Mas – e isto é importante e basilar – disso não se segue que devamos defender qualquer forma de censura estatal sobre as redes. Pelo contrário: a liberdade de expressão deve ser plena e absoluta. Qualquer exceção abriria a porta para o absolutismo e o retorno do monopólio esquerdista sobre a verdade e a virtude. Se alguém se sente ofendido, que recorra à Justiça. Se queremos menos vulgaridade, que se eduquem os filhos em casa.
O ponto central do conservadorismo, aqui, é distinguir entre censura (sempre nociva) e responsabilidade (sempre necessária). A liberdade não pode servir de escudo para a degradação sem consequências e, muito menos, a degradação jamais justifica a restrição das liberdades.
5. A barbárie do espetáculo -
O fenômeno em curso não é apenas psicológico, mas civilizacional. Uma sociedade em que aplaudir a morte torna-se espetáculo público está corroendo sua própria sanidade moral. O que emerge é uma nova forma de barbárie: não mais a do guerreiro que mata, mas a do espectador que festeja a morte como catarse coletiva.
Esse espetáculo digital, como alertava Guy Debord em A Sociedade do Espetáculo, dissolve a realidade em imagens e reduz a vida a representações⁵. Mas no contexto contemporâneo, o espetáculo não é apenas imposto de cima para baixo: é produzido ativamente pelas massas, que clamam por sua própria degradação como forma de reconhecimento.
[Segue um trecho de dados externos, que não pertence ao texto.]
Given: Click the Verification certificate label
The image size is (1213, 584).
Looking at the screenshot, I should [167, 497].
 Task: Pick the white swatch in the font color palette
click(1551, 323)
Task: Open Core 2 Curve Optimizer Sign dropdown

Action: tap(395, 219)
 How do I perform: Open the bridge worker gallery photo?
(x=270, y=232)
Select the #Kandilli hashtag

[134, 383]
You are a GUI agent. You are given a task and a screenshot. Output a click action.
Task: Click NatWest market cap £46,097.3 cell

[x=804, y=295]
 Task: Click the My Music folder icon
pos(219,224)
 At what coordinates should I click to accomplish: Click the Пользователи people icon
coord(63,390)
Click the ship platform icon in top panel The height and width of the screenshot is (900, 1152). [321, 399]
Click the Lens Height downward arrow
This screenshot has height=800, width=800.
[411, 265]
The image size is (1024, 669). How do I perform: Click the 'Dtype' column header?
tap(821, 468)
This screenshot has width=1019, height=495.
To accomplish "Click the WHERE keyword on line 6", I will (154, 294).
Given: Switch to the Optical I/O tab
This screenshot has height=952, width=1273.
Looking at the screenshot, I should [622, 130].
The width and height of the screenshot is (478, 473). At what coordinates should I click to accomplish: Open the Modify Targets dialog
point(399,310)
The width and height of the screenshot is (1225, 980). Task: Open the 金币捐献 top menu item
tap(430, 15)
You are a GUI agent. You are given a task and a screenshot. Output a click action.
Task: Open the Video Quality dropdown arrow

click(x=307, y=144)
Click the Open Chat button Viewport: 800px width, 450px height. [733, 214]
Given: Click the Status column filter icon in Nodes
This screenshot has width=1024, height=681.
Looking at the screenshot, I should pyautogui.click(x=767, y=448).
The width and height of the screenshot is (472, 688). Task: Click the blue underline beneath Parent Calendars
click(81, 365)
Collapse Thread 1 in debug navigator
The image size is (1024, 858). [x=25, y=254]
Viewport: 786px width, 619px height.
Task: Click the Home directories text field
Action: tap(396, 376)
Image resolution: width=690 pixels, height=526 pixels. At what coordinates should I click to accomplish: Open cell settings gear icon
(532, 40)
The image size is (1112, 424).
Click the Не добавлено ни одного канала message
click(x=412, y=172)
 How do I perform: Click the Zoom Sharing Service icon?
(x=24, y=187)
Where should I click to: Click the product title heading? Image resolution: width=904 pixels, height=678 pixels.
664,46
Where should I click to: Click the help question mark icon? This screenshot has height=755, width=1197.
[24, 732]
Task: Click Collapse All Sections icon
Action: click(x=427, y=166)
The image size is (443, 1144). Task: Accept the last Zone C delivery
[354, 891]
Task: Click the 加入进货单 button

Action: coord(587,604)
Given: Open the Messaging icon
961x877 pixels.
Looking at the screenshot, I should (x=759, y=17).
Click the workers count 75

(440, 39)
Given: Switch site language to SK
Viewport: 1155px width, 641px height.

A própria noção de pessoa dissolve-se, substituída por avatares histéricos que se alimentam de curtidas e compartilhamentos. Nunca tantos disseram tanto e significaram tão pouco.
6. Conclusão -
O teatro digital é mais do que metáfora: é realidade psíquica e social. Os indivíduos se transformaram em atores de um palco global, mas sem consciência dos limites entre vida e encenação. Esse processo, patológico em nível pessoal e corrosivo em nível civilizacional, exige resposta firme e imediata.
A tarefa conservadora é dupla:
Reafirmar que a liberdade de expressão é absoluta, contra toda tentação censória.
Reafirmar que a responsabilidade moral é igualmente absoluta, contra toda degradação permissiva.
Se vivemos hoje como atores num palco planetário, que reste ao menos uma plateia lúcida – capaz de não aplaudir a morte nem venerar a farsa.
Walter Biancardine
Notas
Stanislávski, K. A Preparação do Ator. Rio de Janeiro: Civilização Brasileira, 1970.
Jung, C. G. A Natureza da Psique. Petrópolis: Vozes, 1988.
Arendt, H. A Condição Humana. Rio de Janeiro: Forense Universitária, 2007.
Ortega y Gasset, J. A Rebelião das Massas. São Paulo: Martins Fontes, 2001.
Debord, G. A Sociedade do Espetáculo. Rio de Janeiro: Contraponto, 1997.
Referências Bibliográficas
Arendt, Hannah. A Condição Humana. Rio de Janeiro: Forense Universitária, 2007.
Debord, Guy. A Sociedade do Espetáculo. Rio de Janeiro: Contraponto, 1997.
Jung, Carl Gustav. A Natureza da Psique. Petrópolis: Vozes, 1988.
Ortega y Gasset, José. A Rebelião das Massas. São Paulo: Martins Fontes, 2001.
Stanislávski, Konstantin. A Preparação do Ator. Rio de Janeiro: Civilização Brasileira, 1970.